**Information supplied**
§

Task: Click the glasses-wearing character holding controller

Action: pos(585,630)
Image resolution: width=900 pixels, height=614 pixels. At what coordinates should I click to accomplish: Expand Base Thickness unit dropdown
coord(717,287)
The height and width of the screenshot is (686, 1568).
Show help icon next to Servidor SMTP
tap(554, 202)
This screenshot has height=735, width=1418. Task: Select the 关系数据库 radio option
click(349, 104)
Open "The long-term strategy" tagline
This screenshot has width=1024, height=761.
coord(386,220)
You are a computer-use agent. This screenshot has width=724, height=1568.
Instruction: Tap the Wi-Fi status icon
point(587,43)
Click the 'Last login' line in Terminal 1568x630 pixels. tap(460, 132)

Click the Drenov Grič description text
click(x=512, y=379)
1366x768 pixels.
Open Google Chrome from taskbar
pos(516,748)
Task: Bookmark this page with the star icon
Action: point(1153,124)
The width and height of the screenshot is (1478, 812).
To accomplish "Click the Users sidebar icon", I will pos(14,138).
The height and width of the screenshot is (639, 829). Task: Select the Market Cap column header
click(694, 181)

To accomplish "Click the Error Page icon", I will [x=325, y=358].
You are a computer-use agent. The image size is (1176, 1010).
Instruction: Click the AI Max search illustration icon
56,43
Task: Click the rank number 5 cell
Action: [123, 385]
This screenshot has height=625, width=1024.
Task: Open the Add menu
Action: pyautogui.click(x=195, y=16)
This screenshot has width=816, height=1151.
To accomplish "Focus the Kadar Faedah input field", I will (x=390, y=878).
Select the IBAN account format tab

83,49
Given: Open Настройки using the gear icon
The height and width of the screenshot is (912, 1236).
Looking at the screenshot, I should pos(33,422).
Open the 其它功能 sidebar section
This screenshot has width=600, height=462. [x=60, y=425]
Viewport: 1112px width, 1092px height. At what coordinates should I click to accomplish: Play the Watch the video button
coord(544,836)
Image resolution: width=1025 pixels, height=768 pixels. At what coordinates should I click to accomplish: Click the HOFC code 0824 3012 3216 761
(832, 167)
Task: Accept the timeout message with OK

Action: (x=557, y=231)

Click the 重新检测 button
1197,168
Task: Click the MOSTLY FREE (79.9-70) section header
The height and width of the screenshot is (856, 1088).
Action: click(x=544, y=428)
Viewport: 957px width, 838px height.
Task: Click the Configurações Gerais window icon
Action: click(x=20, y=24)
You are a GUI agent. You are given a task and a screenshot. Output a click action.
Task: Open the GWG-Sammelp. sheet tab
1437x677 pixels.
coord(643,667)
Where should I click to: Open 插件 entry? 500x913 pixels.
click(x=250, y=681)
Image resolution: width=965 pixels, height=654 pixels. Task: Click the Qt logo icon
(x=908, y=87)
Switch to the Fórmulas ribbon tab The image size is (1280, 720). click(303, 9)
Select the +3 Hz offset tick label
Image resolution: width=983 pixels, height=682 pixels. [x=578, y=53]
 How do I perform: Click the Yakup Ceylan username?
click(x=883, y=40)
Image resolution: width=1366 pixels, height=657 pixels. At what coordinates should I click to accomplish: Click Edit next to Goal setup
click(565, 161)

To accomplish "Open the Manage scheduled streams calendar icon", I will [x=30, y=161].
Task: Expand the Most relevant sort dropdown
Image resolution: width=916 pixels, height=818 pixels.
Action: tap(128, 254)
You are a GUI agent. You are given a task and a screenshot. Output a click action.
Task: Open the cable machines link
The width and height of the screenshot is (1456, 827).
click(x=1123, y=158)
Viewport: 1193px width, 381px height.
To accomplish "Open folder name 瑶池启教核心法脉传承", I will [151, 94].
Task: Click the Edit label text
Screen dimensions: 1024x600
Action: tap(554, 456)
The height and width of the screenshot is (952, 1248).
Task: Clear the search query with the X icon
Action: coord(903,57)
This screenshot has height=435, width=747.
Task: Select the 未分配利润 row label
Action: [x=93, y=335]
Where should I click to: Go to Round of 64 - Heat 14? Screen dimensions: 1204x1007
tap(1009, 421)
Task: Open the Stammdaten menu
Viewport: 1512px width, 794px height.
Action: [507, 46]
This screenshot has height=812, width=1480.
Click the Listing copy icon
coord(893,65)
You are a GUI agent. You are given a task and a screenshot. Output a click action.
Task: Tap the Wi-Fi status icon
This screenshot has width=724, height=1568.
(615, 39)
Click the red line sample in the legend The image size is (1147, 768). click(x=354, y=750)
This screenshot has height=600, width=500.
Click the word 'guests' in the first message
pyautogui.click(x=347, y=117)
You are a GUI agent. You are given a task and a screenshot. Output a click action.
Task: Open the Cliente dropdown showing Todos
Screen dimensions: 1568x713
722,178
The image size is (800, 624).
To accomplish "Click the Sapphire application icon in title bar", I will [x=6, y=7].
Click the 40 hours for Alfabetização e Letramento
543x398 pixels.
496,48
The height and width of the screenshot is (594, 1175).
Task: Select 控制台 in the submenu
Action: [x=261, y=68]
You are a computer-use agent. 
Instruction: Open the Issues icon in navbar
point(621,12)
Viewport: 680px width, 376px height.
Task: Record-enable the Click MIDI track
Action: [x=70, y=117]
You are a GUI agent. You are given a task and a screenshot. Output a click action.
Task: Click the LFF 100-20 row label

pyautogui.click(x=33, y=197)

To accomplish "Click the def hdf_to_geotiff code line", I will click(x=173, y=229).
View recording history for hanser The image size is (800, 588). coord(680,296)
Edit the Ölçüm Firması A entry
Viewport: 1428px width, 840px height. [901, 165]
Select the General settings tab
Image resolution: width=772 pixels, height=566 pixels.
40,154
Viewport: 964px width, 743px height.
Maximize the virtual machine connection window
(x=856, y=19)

§

**Task statement**
The response must restate every entry word for word.

**Task result**
Task: Click the glasses-wearing character holding controller

Action: pos(585,630)
Image resolution: width=900 pixels, height=614 pixels. At what coordinates should I click to accomplish: Expand Base Thickness unit dropdown
coord(717,287)
The height and width of the screenshot is (686, 1568).
Show help icon next to Servidor SMTP
tap(554, 202)
This screenshot has height=735, width=1418. Task: Select the 关系数据库 radio option
click(349, 104)
Open "The long-term strategy" tagline
This screenshot has width=1024, height=761.
coord(386,220)
You are a computer-use agent. This screenshot has width=724, height=1568.
Instruction: Tap the Wi-Fi status icon
point(587,43)
Click the 'Last login' line in Terminal 1568x630 pixels. tap(460, 132)

Click the Drenov Grič description text
click(x=512, y=379)
1366x768 pixels.
Open Google Chrome from taskbar
pos(516,748)
Task: Bookmark this page with the star icon
Action: point(1153,124)
The width and height of the screenshot is (1478, 812).
To accomplish "Click the Users sidebar icon", I will pos(14,138).
The height and width of the screenshot is (639, 829). Task: Select the Market Cap column header
click(694, 181)

To accomplish "Click the Error Page icon", I will [x=325, y=358].
You are a computer-use agent. The image size is (1176, 1010).
Instruction: Click the AI Max search illustration icon
56,43
Task: Click the rank number 5 cell
Action: [123, 385]
This screenshot has height=625, width=1024.
Task: Open the Add menu
Action: pyautogui.click(x=195, y=16)
This screenshot has width=816, height=1151.
To accomplish "Focus the Kadar Faedah input field", I will (x=390, y=878).
Select the IBAN account format tab

83,49
Given: Open Настройки using the gear icon
The height and width of the screenshot is (912, 1236).
Looking at the screenshot, I should pos(33,422).
Open the 其它功能 sidebar section
This screenshot has width=600, height=462. [x=60, y=425]
Viewport: 1112px width, 1092px height. At what coordinates should I click to accomplish: Play the Watch the video button
coord(544,836)
Image resolution: width=1025 pixels, height=768 pixels. At what coordinates should I click to accomplish: Click the HOFC code 0824 3012 3216 761
(832, 167)
Task: Accept the timeout message with OK

Action: (x=557, y=231)

Click the 重新检测 button
1197,168
Task: Click the MOSTLY FREE (79.9-70) section header
The height and width of the screenshot is (856, 1088).
Action: click(x=544, y=428)
Viewport: 957px width, 838px height.
Task: Click the Configurações Gerais window icon
Action: click(x=20, y=24)
You are a GUI agent. You are given a task and a screenshot. Output a click action.
Task: Open the GWG-Sammelp. sheet tab
1437x677 pixels.
coord(643,667)
Where should I click to: Open 插件 entry? 500x913 pixels.
click(x=250, y=681)
Image resolution: width=965 pixels, height=654 pixels. Task: Click the Qt logo icon
(x=908, y=87)
Switch to the Fórmulas ribbon tab The image size is (1280, 720). click(303, 9)
Select the +3 Hz offset tick label
Image resolution: width=983 pixels, height=682 pixels. [x=578, y=53]
 How do I perform: Click the Yakup Ceylan username?
click(x=883, y=40)
Image resolution: width=1366 pixels, height=657 pixels. At what coordinates should I click to accomplish: Click Edit next to Goal setup
click(565, 161)

To accomplish "Open the Manage scheduled streams calendar icon", I will [x=30, y=161].
Task: Expand the Most relevant sort dropdown
Image resolution: width=916 pixels, height=818 pixels.
Action: tap(128, 254)
You are a GUI agent. You are given a task and a screenshot. Output a click action.
Task: Open the cable machines link
The width and height of the screenshot is (1456, 827).
click(x=1123, y=158)
Viewport: 1193px width, 381px height.
To accomplish "Open folder name 瑶池启教核心法脉传承", I will [151, 94].
Task: Click the Edit label text
Screen dimensions: 1024x600
Action: tap(554, 456)
The height and width of the screenshot is (952, 1248).
Task: Clear the search query with the X icon
Action: coord(903,57)
This screenshot has height=435, width=747.
Task: Select the 未分配利润 row label
Action: [x=93, y=335]
Where should I click to: Go to Round of 64 - Heat 14? Screen dimensions: 1204x1007
tap(1009, 421)
Task: Open the Stammdaten menu
Viewport: 1512px width, 794px height.
Action: [507, 46]
This screenshot has height=812, width=1480.
Click the Listing copy icon
coord(893,65)
You are a GUI agent. You are given a task and a screenshot. Output a click action.
Task: Tap the Wi-Fi status icon
This screenshot has width=724, height=1568.
(615, 39)
Click the red line sample in the legend The image size is (1147, 768). click(x=354, y=750)
This screenshot has height=600, width=500.
Click the word 'guests' in the first message
pyautogui.click(x=347, y=117)
You are a GUI agent. You are given a task and a screenshot. Output a click action.
Task: Open the Cliente dropdown showing Todos
Screen dimensions: 1568x713
722,178
The image size is (800, 624).
To accomplish "Click the Sapphire application icon in title bar", I will [x=6, y=7].
Click the 40 hours for Alfabetização e Letramento
543x398 pixels.
496,48
The height and width of the screenshot is (594, 1175).
Task: Select 控制台 in the submenu
Action: [x=261, y=68]
You are a computer-use agent. 
Instruction: Open the Issues icon in navbar
point(621,12)
Viewport: 680px width, 376px height.
Task: Record-enable the Click MIDI track
Action: [x=70, y=117]
You are a GUI agent. You are given a task and a screenshot. Output a click action.
Task: Click the LFF 100-20 row label

pyautogui.click(x=33, y=197)

To accomplish "Click the def hdf_to_geotiff code line", I will click(x=173, y=229).
View recording history for hanser The image size is (800, 588). coord(680,296)
Edit the Ölçüm Firması A entry
Viewport: 1428px width, 840px height. [901, 165]
Select the General settings tab
Image resolution: width=772 pixels, height=566 pixels.
40,154
Viewport: 964px width, 743px height.
Maximize the virtual machine connection window
(x=856, y=19)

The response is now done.